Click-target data

= = = = = = =

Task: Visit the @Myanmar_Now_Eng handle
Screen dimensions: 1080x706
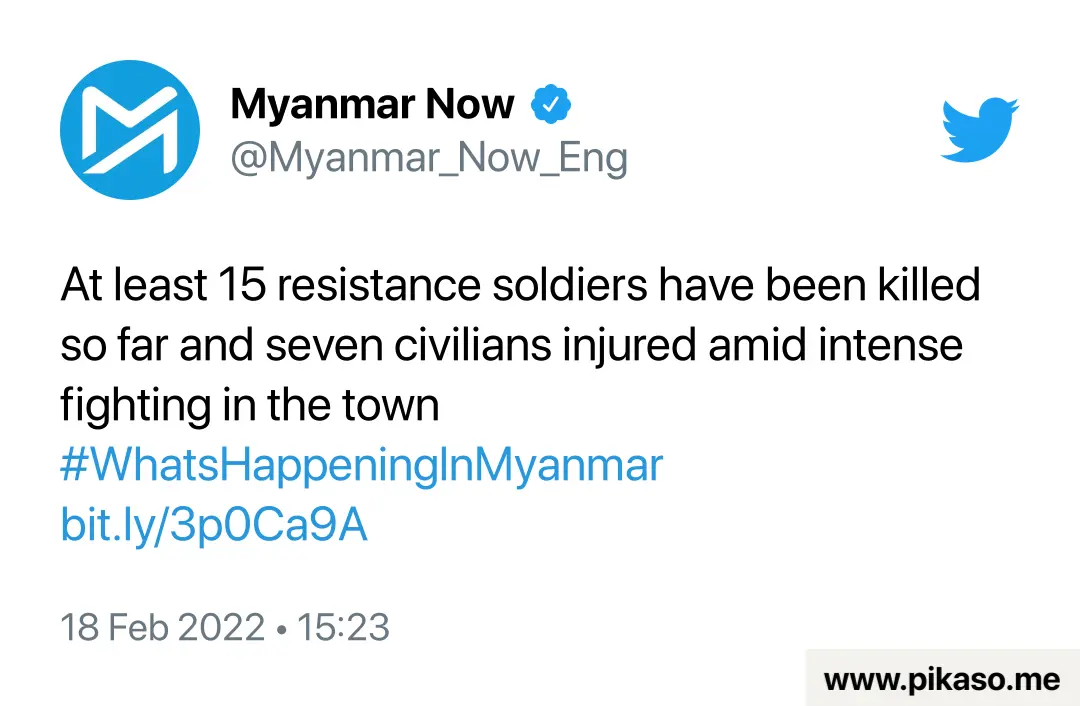Action: [x=429, y=158]
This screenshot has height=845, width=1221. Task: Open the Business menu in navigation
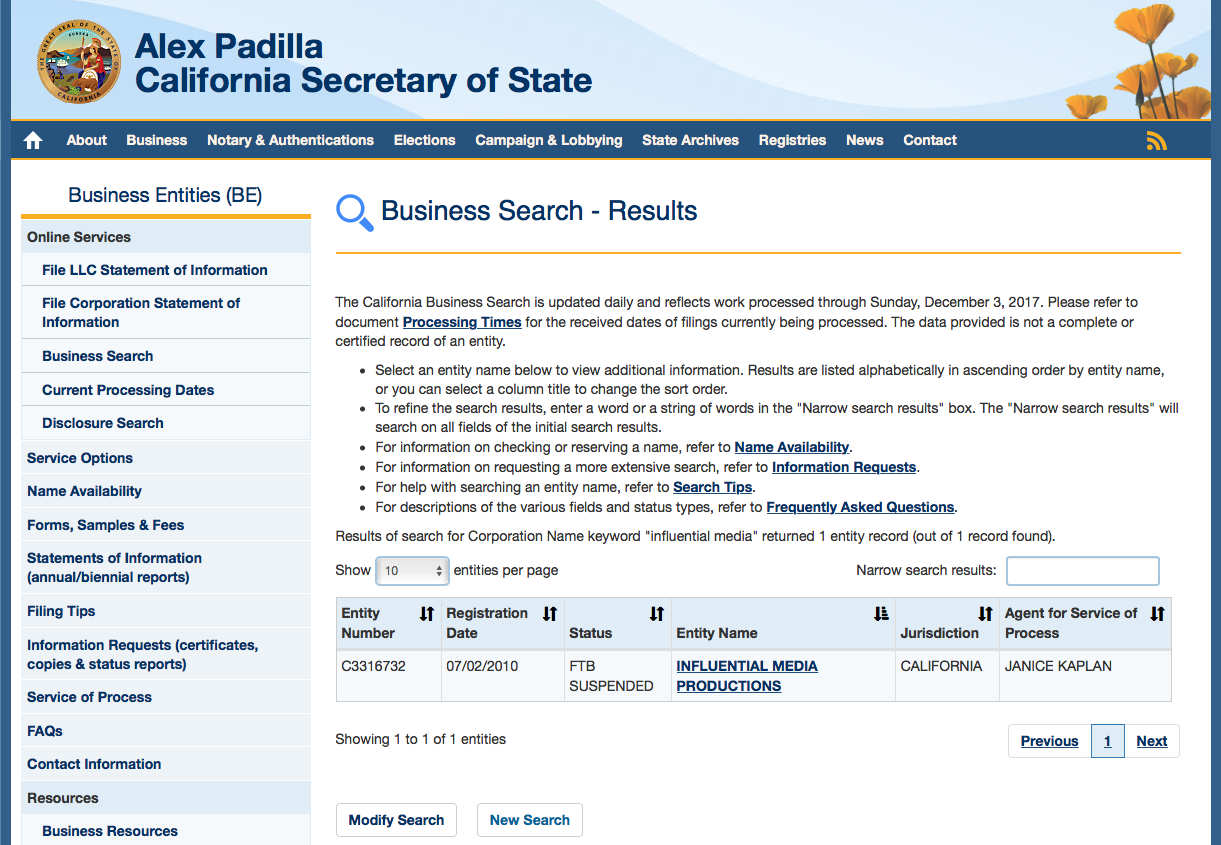point(156,140)
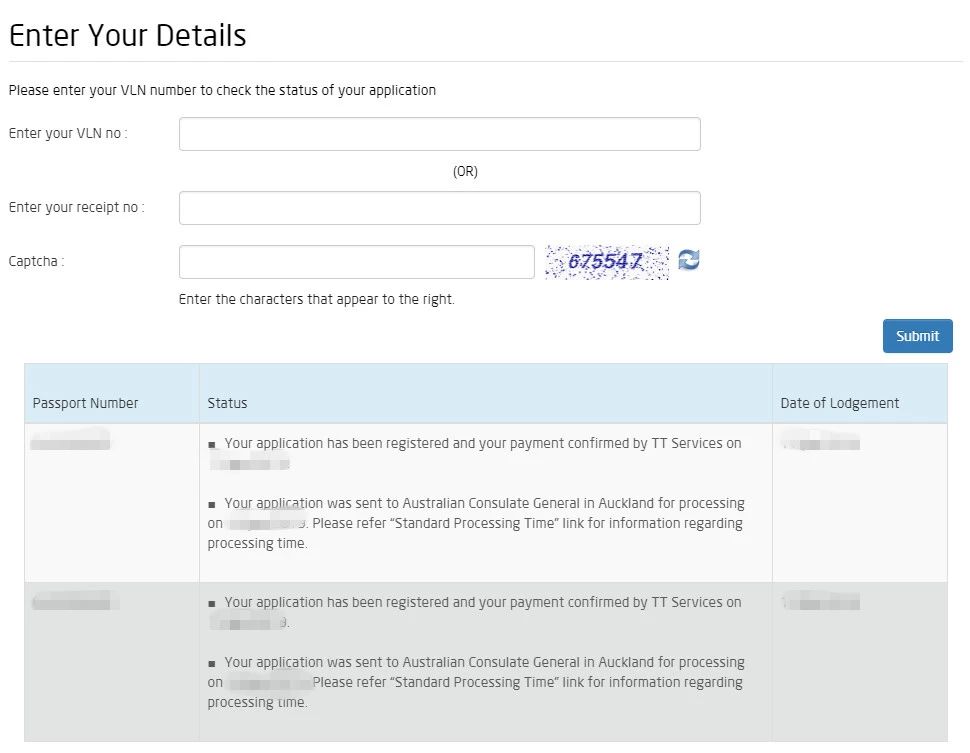Click the Status column header
The image size is (970, 753).
click(x=227, y=403)
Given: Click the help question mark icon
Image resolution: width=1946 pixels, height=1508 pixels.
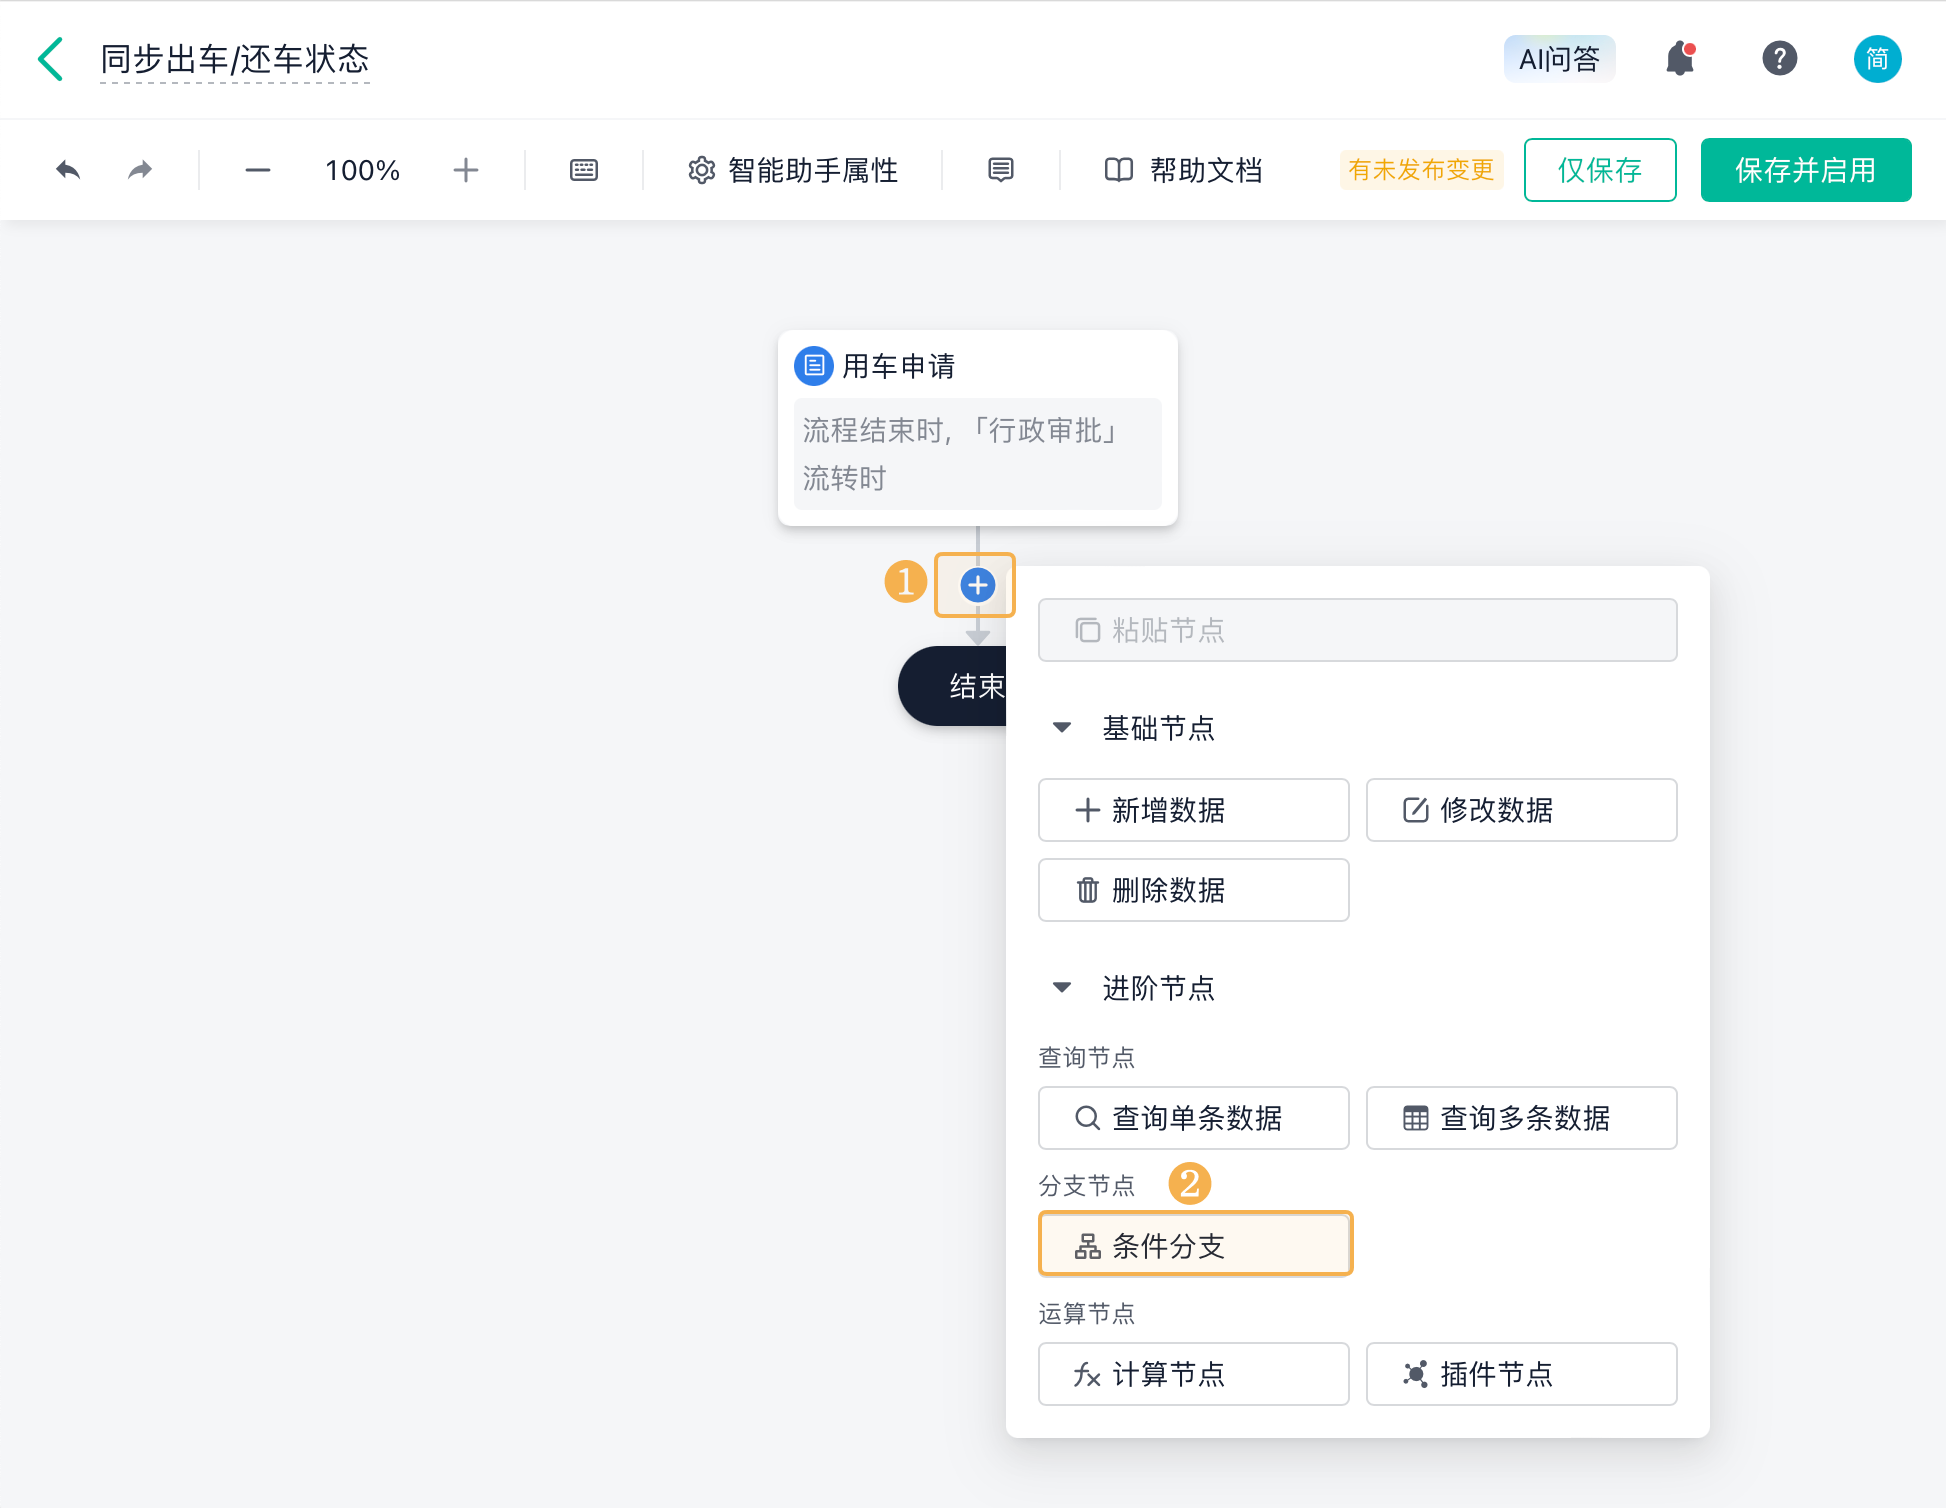Looking at the screenshot, I should [1779, 59].
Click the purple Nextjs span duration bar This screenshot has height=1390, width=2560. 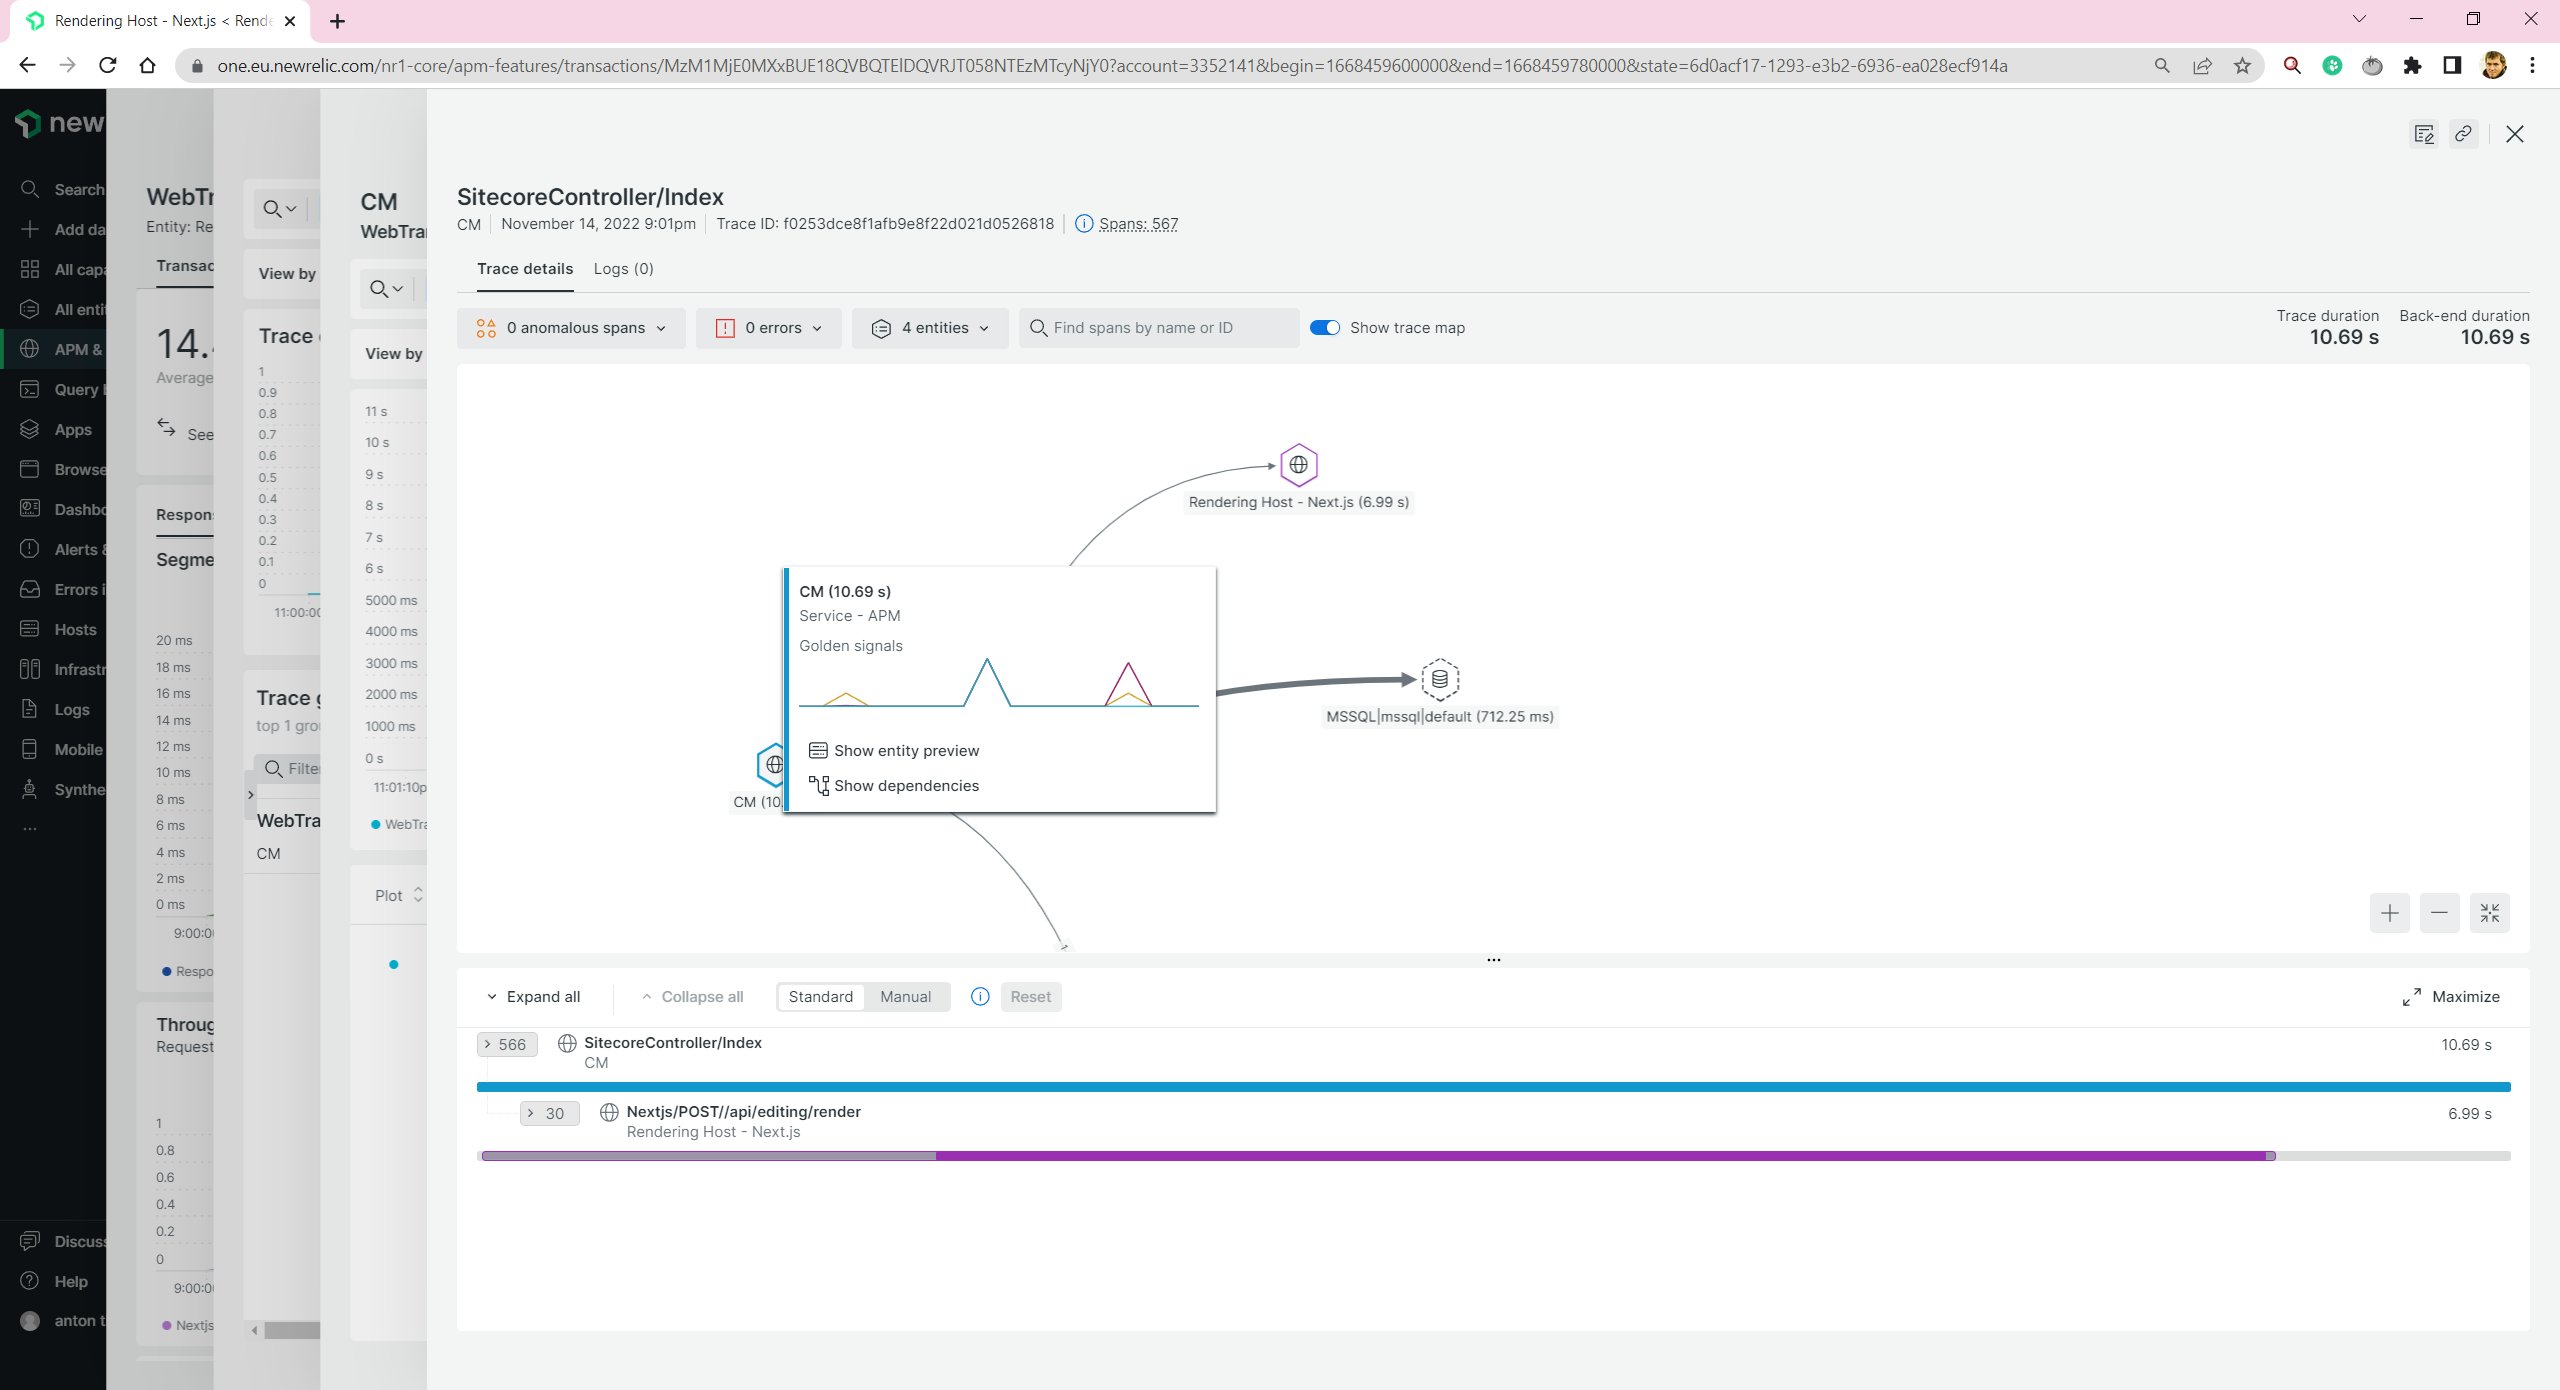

= = = = = = =

● **Exercise goal**: Copy out all of the records above word for word, leaving out the pictures.

● **Reply to the exercise**:
Task: Visit the @Myanmar_Now_Eng handle
Screen dimensions: 1080x706
Action: [x=429, y=158]
This screenshot has height=845, width=1221. Task: Open the Business menu in navigation
point(156,140)
Click the Status column header
The image size is (970, 753).
click(x=227, y=403)
Given: Click the help question mark icon
Image resolution: width=1946 pixels, height=1508 pixels.
Looking at the screenshot, I should [1779, 59].
Click the purple Nextjs span duration bar This screenshot has height=1390, width=2560. 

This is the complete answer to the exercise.